Время одно, но разделяют его некоторые люди на две равные части, то есть для одних бывает оно весьма хорошо, а для других, напротив того, гораздо дурно. Неох жил по просьбе хозяина, а больше хозяйки, в такой деревне, где изо всех мужиков не можно сделать ни одного философа; всякий охотнее упражнялся в удобрении нивы, нежели в познании самого себя и на какой конец имеет он данную ему жизнь, о чем им и в голову не приходило; и ежели бы начать с ними о том говорить, то бы они почли тебя сумасшедшим и велели бы пустить кровь по примеру некоторого господина, который был весьма много должен и избавился тем от всех займодавцев. Как только придет к нему купец с векселем и станет просить денег, то он велит ему пустить кровь; следовательно, тот купец не приходит уже к нему целый год, ибо пускание крови прежде прошествия года не бывает. Итак, когда он учинил человекам пяти сие пускание, то те, которым жизнь была милее, нежели деньги, и совсем к нему не ходили; нанимали они стряпчих, но и те отговаривались, что лучше нанять цирюльника, который знает силу, а о господине думали, что он с досады выпустит когда- нибудь и всю. Сею выдумкою очистился он от всех долгов, не платя никому ни полушки.

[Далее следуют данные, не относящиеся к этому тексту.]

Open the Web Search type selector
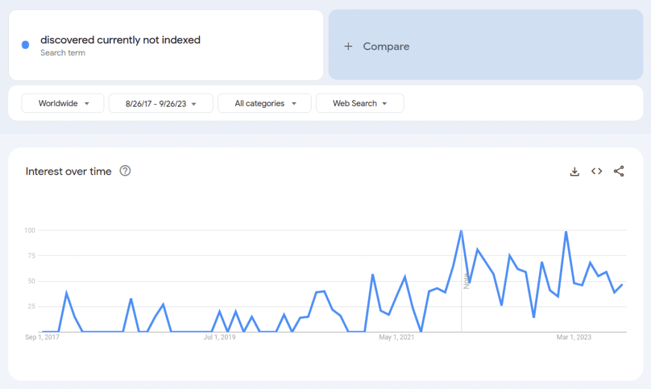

Итак, Неох живучи между людьми непросвещенными, утопал в великом удовольствии; он рассказывал хозяину и всему дому разные забавные приключения, пришучивал весьма кстати, остро и замысловато, не жалел тратить философских изъяснений, посыпал «Древнею историею» и другими книгами как порохом. Нередко ставил в строй древних героев и выводил из них каждого на смотр перед сотника первостатейного, описывал их храбрость, отважные предприятия, сражения, завоевания городов и, словом, все великие их предприятия; ценил каждого и представлял хозяину, сколько он велик был на свете. Сожительнице же его и дочке переводил на наш язык «Овидиевы превращения»[132], «Книги печалей»[133] и, словом, всякие любовные истории. И так пришел тем у всего дому в такую великую любовь, что слуги и служанки охотнее ему служили, нежели своим господам; во всем он был тогда волен, владел собою, ни от кого не завися; а думал ли он о Владимире, о том после скажем, как придет дело до любовных обращений.